Cancer survivors often go through a litany of extensive treatments such as surgery, chemotherapy, and radiation. And while these measures may save a person's life, that's not to say there are not long-term effects. Those in Charlotte who have survived cancer or have a loved one who has done so may already know that one possible long-term effect of cancer treatment is chronic pain.

According to a new study, one-third of those in the United States who have survived cancer still have ongoing pain, and one-sixth of those individuals find that their chronic pain stops them from engaging in daily activities. The study surveyed over 4,500 cancer survivors and found that almost 35% of them claimed they still suffered from pain most days or every day for half a year. Of those surveyed, 16% stated their pain was so extreme that it limited their everyday activities.

The American Cancer Society stated that chronic pain is one of the most prevalent long-term effects of cancer leading to a lower quality of life. Some of these individuals will find that their ongoing pain stops them from being able to hold down a job. Chronic pain sufferers will incur medical expenses, as well as expenses related to their daily care. These expenses can be difficult to cope with when one cannot work.

However, some of these individuals may be able to apply for Social Security disability benefits for illness.
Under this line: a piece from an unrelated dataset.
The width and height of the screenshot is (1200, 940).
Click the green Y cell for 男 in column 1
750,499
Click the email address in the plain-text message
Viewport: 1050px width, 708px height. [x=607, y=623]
Cancer is a disease included in the Social Security Administration's "Listing of Impairments." One consideration made in determining whether a person's cancer meets the definition of disability are the effects of any post-therapeutic residuals. So, it may be possible in some circumstances that a cancer survivor's ongoing pain that is a result of the treatment they received for the disease could be included in their application for Social Security disability benefits. However, applying for SSD benefits can be complicated, and many initial applications for benefits are denied. Working with an attorney when applying for SSD benefits can be helpful.